1947: Der Kalte Krieg hat begonnen. Das atomare Wettrüsten zwischen Amerikanern und Russen wird zur Bedrohung für die Menschheit. Im Erzgebirge lassen die Sowjets von den Deutschen ohne Rücksicht auf Verluste Uran für den Bau ihrer ersten Atombombe fördern. Unter den Arbeitern ist auch Kurt Meinel, der aus sowjetischer Gefangenschaft ins Erzgebirge zurückgekehrt ist. Mit der Hilfe der Sowjets will Kurt ein besseres Deutschland aufbauen - sehr zum Misstrauen seiner Eltern. Der Vater, Gottlieb Meinel, hat den Glauben an die "Werte" des Nationalsozialismus nicht verloren, arbeitet aber ebenfalls im Dienste der russischen Bergherren in den Schächten. Gottlieb Meinel kennt den Berg und vermag die Zeichen zu deuten: Er warnt vor einem unterirdischen See ...

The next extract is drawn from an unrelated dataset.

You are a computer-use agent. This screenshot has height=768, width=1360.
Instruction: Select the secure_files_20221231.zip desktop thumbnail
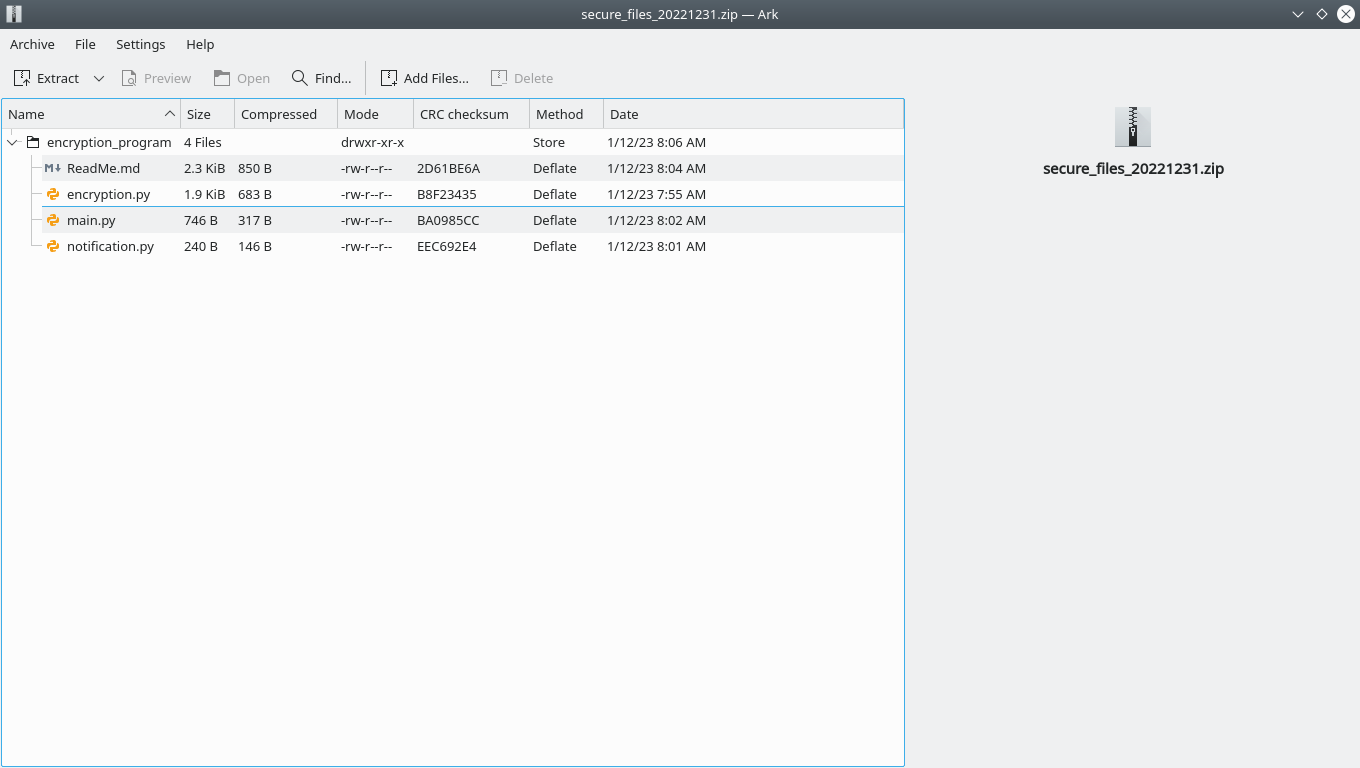pyautogui.click(x=1132, y=127)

Dror Zahavi inszenierte dieses eindringliche wie gut gespielte Historiendrama, dass die damalige Situation beängstigend widerspiegelt. Zahavi überzeugte zuletzt mit dem brillanten Götz-George-Film "Zivilcourage" und drehte zuvor bereits die gelungenen Geschichtsdramen "Die Luftbrücke - Nur der Himmel war frei" und "Mein Leben - Marcel Reich-Ranicki". Das schlüssige Drehbuch lieferte Autor und Produzent Hans-Werner Hohnert ("Heimweh nach drüben", "Hunger auf Leben", "Tage des Sturms").